方法:在MRI上描绘了所有指标病例的放射性颅内视觉通路病变。计算了2例观察到的视神经毒性(CTCAE3级和4级)患者的体素最大剂量率(MDR),和6个类似的对照病例。此外,研究了与线性能量转移(LET)相关的剂量增强指标。
结果:对于索引案例,在低剂量水平下产生毒性(平均,50GyRBE),一些剂量以更高的瞬时剂量率输送。虽然无毒性病例的光学结构暴露于高达1至3.2GyRBE/s的剂量率,2例毒性病例的交叉前视神经暴露于3.7GyRBE/s以上的剂量率。LET相关指标在指数和非毒性病例之间没有实质性差异。
结论:我们的观察结果揭示了我们的患者队列中不同体积所经历的瞬时剂量率的巨大差异,即使考虑相同的指示和波束布置。在后续图像中,高剂量率区域与辐射诱导的毒性区域在空间上重叠。在这一点上,由于损伤的发生率较低,因此在高剂量率暴露与晚期光学装置毒性的发展之间建立因果关系是不可行的。

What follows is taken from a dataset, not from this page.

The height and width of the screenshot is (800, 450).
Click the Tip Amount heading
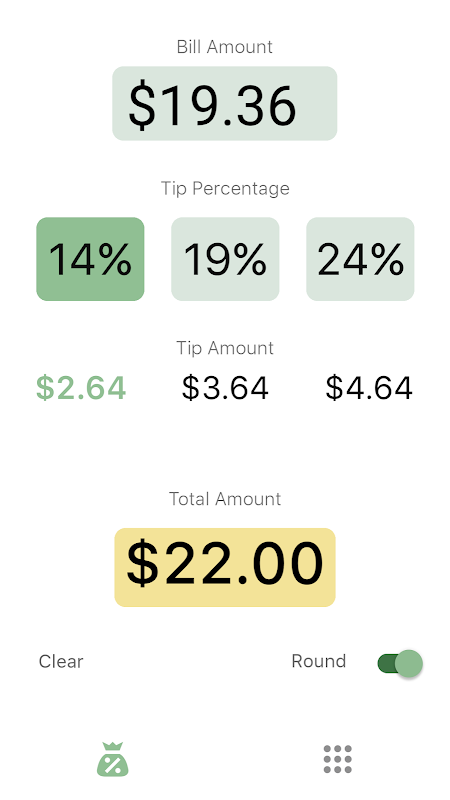[x=225, y=348]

方法:在MRI上描绘了所有指标病例的放射性颅内视觉通路病变。计算了2例观察到的视神经毒性(CTCAE3级和4级)患者的体素最大剂量率(MDR),和6个类似的对照病例。此外,研究了与线性能量转移(LET)相关的剂量增强指标。
结果:对于索引案例,在低剂量水平下产生毒性(平均,50GyRBE),一些剂量以更高的瞬时剂量率输送。虽然无毒性病例的光学结构暴露于高达1至3.2GyRBE/s的剂量率,2例毒性病例的交叉前视神经暴露于3.7GyRBE/s以上的剂量率。LET相关指标在指数和非毒性病例之间没有实质性差异。
结论:我们的观察结果揭示了我们的患者队列中不同体积所经历的瞬时剂量率的巨大差异,即使考虑相同的指示和波束布置。在后续图像中,高剂量率区域与辐射诱导的毒性区域在空间上重叠。在这一点上,由于损伤的发生率较低,因此在高剂量率暴露与晚期光学装置毒性的发展之间建立因果关系是不可行的。